[Opening Dataset excerpts section]

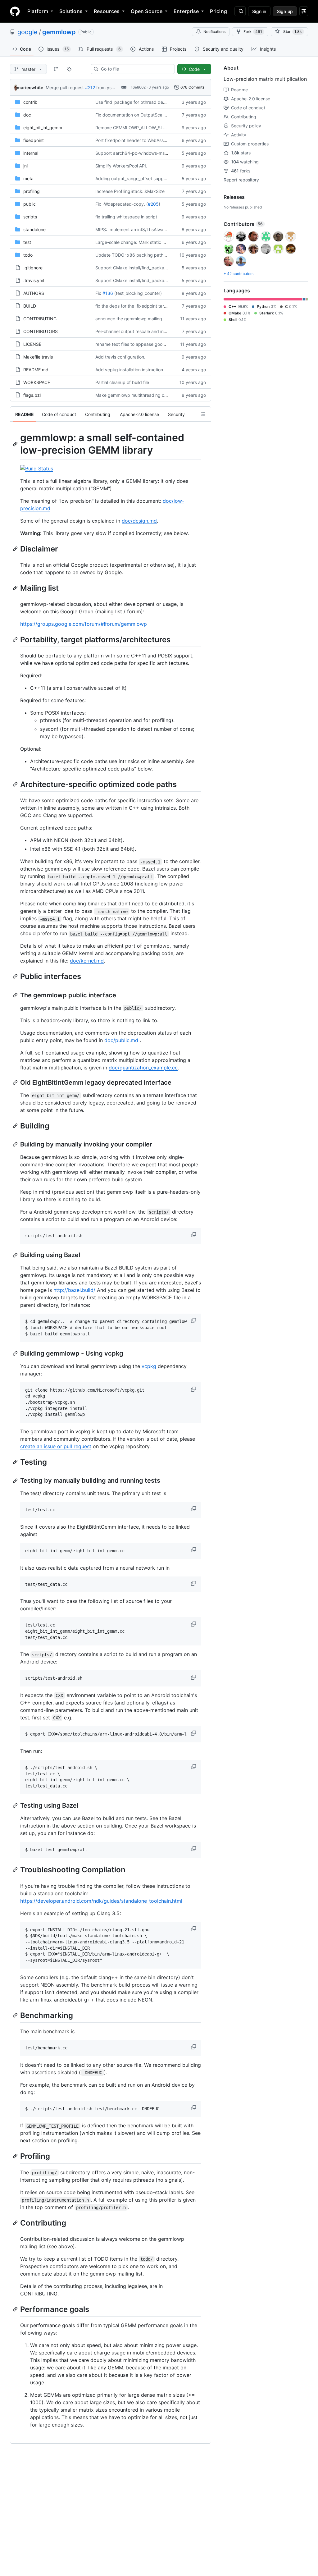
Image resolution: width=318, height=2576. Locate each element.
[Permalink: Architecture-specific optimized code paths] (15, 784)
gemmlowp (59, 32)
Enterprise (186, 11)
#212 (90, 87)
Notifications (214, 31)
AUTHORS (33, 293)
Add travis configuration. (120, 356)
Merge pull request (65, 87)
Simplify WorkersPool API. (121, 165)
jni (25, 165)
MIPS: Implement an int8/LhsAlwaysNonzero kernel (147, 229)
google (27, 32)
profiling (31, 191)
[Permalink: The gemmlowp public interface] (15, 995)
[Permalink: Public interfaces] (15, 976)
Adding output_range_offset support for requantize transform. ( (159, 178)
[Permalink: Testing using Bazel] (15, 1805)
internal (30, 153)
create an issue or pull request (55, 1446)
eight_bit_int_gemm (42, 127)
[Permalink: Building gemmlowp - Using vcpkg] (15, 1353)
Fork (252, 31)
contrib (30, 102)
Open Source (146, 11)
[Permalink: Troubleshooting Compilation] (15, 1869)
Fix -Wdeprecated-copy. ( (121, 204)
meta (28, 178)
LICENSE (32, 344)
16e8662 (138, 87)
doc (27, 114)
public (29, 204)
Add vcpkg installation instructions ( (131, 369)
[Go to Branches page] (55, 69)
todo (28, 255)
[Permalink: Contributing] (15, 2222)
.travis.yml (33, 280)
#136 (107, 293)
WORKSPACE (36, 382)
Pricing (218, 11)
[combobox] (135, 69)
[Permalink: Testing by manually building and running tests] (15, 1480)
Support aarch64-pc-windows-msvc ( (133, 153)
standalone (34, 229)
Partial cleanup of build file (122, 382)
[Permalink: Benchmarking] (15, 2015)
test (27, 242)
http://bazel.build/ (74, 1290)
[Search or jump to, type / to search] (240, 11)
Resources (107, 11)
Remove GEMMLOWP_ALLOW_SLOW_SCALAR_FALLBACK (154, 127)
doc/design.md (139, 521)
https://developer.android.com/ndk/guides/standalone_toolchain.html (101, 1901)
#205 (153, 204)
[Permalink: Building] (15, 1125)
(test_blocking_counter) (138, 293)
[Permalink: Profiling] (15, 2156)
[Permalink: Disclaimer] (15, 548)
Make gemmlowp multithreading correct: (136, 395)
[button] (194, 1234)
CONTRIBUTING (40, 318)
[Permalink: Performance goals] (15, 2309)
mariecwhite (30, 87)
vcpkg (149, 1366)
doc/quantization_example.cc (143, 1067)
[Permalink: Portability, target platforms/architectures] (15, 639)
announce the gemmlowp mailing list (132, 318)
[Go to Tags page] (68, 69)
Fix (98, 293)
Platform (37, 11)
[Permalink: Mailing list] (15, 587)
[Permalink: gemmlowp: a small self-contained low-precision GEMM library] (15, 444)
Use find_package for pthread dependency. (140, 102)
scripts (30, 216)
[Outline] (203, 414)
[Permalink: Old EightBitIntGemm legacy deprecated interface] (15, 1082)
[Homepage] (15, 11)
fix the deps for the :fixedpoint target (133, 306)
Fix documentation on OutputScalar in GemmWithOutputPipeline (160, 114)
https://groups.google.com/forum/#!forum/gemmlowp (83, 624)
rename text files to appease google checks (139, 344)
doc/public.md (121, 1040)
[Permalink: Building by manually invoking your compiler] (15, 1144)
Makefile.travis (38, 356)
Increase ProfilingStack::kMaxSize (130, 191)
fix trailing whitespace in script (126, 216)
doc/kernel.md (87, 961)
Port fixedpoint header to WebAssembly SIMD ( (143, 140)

[Closing Dataset excerpts section]

Problem details: What count of lines in the listing contain the word "Testing"? Reply with the number only.

Solution: 2